Шепчи, затаи дыхание, когда я, зажав два огромных букета сирени, влетаю в приоткрытую форточку, парю под сводами комнаты — без звука, без шороха, как и положено летучей мыши, хорошенько упрятав все слова любви и безнадежности в крошечном черепе летающего ночного зверька, - влетаю осторожно, чтобы не спугнуть других духов, желающих поглотить твою душу, тело, рассудок, твои сокровенные мысли, твое достоинство, слезы и зыбкие, как волны ручья, маленькие груди - всю тебя целиком, Туула; я влетаю и, вцепившись лапками в скошенный сводчатый потолок твоей комнаты, слушаю, как ты дышишь, как тает иней на твоих альвеолах, как, обращаясь по кругу в твоем сонном теле, кровь завершает еще один оборот, как незаметно для себя ты ведешь разговор с плесневеющим на картине хлебом, с полными воспоминаний коробками-ящиками; я вижу в лунном свете твои удлиненные кости и остов таза, перламутровый череп под стрижеными волосами, вижу, как по твоему животу ползет маленькая светящаяся букашка, как она проваливается в ямку пупка и никак не может выбраться оттуда — настолько мала...

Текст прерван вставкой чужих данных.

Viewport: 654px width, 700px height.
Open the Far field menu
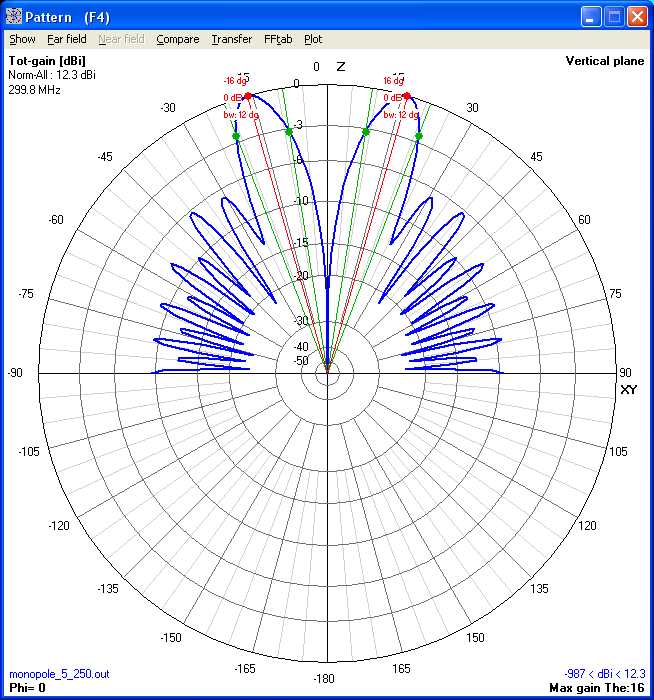click(67, 39)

Мои чуткие, издерганные жизнью в городе ноздри нервно вздрагивают, но у меня уже нет запасных выходов, нет запасных чувств, запасных частей для моего несовершенного тельца летучей мыши, видно, оттого столь мимолетна — упоительна и целостна — моя любовь, которой нечего терять, нечего и присваивать; оттого я вместе с сиренью и бодрствую под потолком над твоей плоской постелью, смотрю, как ты откидываешь во сне руку, как открывается пульсирующее пространство вокруг сердца, и тогда, совершенно неожиданно, сизая кисть сирени с двумя зелеными листиками падает тебе на грудь, — я взмахиваю кожистыми крылышками, и сирень проливается дождем — гроздьями, охапками, ветками: изумрудная, фиолетовая, розовая, спекшаяся в сгустки цветов нежная сирень, - знаешь, такая цветет и отцветает в одичалых пригородных палисадниках, где когда-то были усадьбы, на опушках, прямо на растрескавшемся от времени фундаменте...
А сирень все падает, кружась в стылом воздухе, и, обрамляя цветами твои волосы, падает на твои невыплаканные слезы, прилипает к твоим полураскрытым губам, обвивает гроздьями твою тонкую шею, темными пятнами ложится на твой живот, устилает ковром постель, пол, короба с запыленными папками и воспоминаниями, опускается в кувшин с приготовленной на ночь водой, а иные гроздья, соцветия, цветочки, не находя себе места, продолжают кружить в воздухе и рассыпаются на мелкие звездочки, напоминающие фантастические существа, обитающие в морских глубинах. Я же ныряю в темноту и больно ударяюсь об оконное стекло - с настоящей летучей мышью такое в жизни бы не приключилось! Я улыбаюсь, щерюсь, а из раны на маленькой мордочке сочится темная кровь. Никто не видит, куда она льется... И все-таки — куда? Темная кровь струится на твою постель, просачивается сквозь ткань и капает на темный кирпич под твоим вечным ложем, Туула...
Лежа навзничь на сером подоконнике, успеваю заметить, что туча, висевшая над горой Бекеша, внезапно всколыхнувшись, с невиданной скоростью, даже с присвистом устремляется прямо к дому с апсидой, стоящему на берегу Вилейки, прямо к нам, к тебе, Туула, ко мне...
II
В ту пору Туула жила между двумя мостиками — крытым, современным, ведущим прямо к входным дверям ее бывшего института, и грузовым, бетонным, неподалеку от Бернардинского монастыря. На берег, где она снимала жилье, и в окутанный дымкой город Туула ходила по бетонному - в институте у нее никаких особенных дел не было. Я тоже попадал в темную утробу Заречья только по этому мосту; долгое время мне и в голову не приходило, что в единственном доме с апсидой, расположенном между двух прочных, сравнительно новых мостиков, обретается она, Туула, которая шмыгает здесь утром и вечером, приводит к себе гостей - бритоголовых и отпустивших бакенбарды живописцев или словно сошедших с облупленных фресок приятельниц...
Крытый мостик издали выглядел почти шикарно; в ненастье на нем застывали юные парочки, облаченные в балахоны и узкие, не доходящие до щиколоток брючки. По нему шаркали подошвами и низкорослые, сморщенные, но знающие себе цену профессора в баскских беретах или егерских шляпах, нередко проносился и мой знакомый, долговязый преподаватель графики, с такими пышными усами, что, казалось, они закрывают половину его длинного лица, — немцы дали этой растительности меткое название: «Schnauzbart», иначе говоря, мордоволосья.